You’re sitting at your desk, punching out a few keys on the keyboard, and then it happens. The moment everyone knows is possible, but always thinks it happens to someone else. Your phone rings and the person on the other end is now informing you that the company has been part of a data breach. Your company’s databases and access has been found on an underground website where this type of information is sold and traded. After hanging the phone up you say to yourself, “How?”, “What about our firewall?”, and “Our monitoring and intrusion prevention should have caught this.”. These are just some of the questions which begin to flow from you and others. All these questions are important but at this minute the only one to consider is “How?”. You need to begin Incident Response procedures and find the cause.

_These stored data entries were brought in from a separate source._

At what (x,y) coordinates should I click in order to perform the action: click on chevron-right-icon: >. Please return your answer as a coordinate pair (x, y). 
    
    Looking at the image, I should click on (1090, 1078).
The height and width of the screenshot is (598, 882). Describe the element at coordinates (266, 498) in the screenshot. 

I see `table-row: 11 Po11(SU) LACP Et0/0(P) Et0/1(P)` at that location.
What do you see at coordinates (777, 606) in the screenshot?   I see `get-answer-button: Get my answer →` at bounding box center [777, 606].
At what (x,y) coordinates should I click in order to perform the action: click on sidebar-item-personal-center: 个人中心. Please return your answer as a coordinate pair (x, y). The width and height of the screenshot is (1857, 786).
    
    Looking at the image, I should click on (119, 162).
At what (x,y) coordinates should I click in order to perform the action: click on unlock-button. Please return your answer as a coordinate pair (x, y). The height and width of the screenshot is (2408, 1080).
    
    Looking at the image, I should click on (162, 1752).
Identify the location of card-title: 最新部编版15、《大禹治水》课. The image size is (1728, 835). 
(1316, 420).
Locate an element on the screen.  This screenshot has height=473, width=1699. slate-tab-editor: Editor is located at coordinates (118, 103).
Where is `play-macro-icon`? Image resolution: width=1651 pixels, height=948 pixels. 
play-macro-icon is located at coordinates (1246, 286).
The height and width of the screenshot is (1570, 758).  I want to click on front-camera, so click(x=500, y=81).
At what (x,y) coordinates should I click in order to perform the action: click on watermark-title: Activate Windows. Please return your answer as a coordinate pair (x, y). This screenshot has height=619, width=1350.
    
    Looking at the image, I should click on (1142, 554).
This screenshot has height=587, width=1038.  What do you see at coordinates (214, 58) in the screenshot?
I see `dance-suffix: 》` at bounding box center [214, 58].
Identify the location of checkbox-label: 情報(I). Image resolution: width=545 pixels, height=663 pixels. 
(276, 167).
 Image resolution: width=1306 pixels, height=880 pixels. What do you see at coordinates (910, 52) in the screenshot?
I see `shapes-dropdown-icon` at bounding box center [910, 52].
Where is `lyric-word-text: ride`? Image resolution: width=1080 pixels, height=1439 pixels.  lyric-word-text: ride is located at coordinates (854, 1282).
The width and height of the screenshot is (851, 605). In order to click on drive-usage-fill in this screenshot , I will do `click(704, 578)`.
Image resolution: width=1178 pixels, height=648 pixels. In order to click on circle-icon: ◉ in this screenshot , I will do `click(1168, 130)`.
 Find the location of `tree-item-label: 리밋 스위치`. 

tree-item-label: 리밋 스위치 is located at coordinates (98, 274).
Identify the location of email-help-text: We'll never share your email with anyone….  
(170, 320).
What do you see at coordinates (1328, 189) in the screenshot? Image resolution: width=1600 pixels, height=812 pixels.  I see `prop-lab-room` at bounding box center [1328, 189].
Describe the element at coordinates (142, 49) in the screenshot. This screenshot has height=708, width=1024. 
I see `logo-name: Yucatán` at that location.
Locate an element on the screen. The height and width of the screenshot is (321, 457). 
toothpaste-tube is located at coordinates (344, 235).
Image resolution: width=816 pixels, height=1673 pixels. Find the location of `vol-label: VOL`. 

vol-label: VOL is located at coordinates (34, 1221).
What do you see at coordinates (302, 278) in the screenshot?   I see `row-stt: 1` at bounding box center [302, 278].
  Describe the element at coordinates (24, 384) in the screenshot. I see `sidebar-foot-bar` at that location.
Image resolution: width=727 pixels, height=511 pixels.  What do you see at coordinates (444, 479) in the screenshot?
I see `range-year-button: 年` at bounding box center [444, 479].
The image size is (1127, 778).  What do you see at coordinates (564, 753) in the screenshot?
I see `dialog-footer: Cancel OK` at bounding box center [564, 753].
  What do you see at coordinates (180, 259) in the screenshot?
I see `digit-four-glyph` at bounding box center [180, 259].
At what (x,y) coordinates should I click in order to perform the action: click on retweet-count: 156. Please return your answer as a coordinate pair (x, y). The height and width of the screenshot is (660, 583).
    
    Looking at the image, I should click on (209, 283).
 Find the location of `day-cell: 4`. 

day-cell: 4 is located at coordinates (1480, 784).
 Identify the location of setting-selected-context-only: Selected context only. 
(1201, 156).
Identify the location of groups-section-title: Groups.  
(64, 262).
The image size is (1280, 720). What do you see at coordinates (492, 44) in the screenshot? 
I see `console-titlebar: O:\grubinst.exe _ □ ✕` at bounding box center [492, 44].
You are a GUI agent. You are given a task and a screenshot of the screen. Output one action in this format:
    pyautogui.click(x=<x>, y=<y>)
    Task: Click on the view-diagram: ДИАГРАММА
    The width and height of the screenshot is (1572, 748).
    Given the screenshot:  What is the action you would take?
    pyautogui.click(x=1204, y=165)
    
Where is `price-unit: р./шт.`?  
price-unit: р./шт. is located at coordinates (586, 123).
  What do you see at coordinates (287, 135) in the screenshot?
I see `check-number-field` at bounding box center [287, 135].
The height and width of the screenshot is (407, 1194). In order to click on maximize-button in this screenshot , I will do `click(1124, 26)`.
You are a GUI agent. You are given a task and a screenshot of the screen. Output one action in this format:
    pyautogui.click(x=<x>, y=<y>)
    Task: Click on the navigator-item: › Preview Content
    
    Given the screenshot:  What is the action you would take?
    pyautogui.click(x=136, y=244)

Patch Applications and the Systems they run on
The cause was covert, unexpected, but used by many. A 3rd party application was the open door, the way the attacker found access. When patching systems many people focus on the system itself but overlook the applications actually installed on these systems. Attackers are still using the systems, so without a doubt this is important, but the initial entrance and pivot point is hardly the system. Many times the attacker uses a form of Social-Engineering to gain the users trust, allowing the user to give access to the attacker from within the company; bypassing all the external protections put in place. This type of attack is often made easier by tools such as TrustedSec’s very own Social-Engineer Toolkit (SET) (https://www.trustedsec.com/downloads/social-engineer-toolkit/ ). When focusing on patching we all need to take a look at the applications themselves. I would like to say either the system or the applications is most important; however, I believe they are equally important. The installed applications need to be documented with versions, by system. This needs to be maintained frequently and the updates pushed out after following the “5 Common Sense Tips.”
Application attacks are a real security threat
Attacks on applications are common, and a real security threat. When the 3rd party applications are ignored as a threat or simply unmaintained you will not be able to know whether the recently exploited application is in your environment. That single application, installed just on one system, just for one project, and then forgotten about, has now opened the door and allowed an attacker to exploit your company. This exploited machine was the pivot point for attacks on every other system, in turn exploiting other applications, and finally gaining access to the databases. Now your company is being traded in the underground like stocks traded on the world’s largest stock markets. This breach has caused your company financial losses in such areas as intellectual property, reputation, and IT resources to say the least; all because 3rd party applications were overlooked in the overall security posture of the organization.
Document and Patch 3rd party applications
When developing your patching process you need to have a procedure in place for documenting 3rd party applications as well as patching them. The patch cycle for 3rd party applications are not as defined as Microsoft, so staying vigilant with these vendors is a must. A great starting point with 3rd party applications can be found at the Table of 3rd Party Patches. Also consider your patch management solution, consider whether or not it includes support for the Common Vulnerabilities and Exposures (CVE) (http://cve.mitre.org/ ) databases. Also consider becoming part of the mailing lists at the United States Computer Emergency Readiness Team (US-CERT) (http://www.us-cert.gov/) or a CERT in your region. Maybe try using resources found at the National Vulnerability Database (NVD) (http://nvd.nist.gov/ ) website.
There are many resources, but ultimately it falls back on making sure the procedure is developed and followed. Everyone will be hacked at some point, which is a given fact. The variable in the equation is to what extent are the damages and whether or not you were able to catch the attacker before got everything; otherwise you may be the next person getting that call, having no idea you even had an attacker running through your 3rd party applications.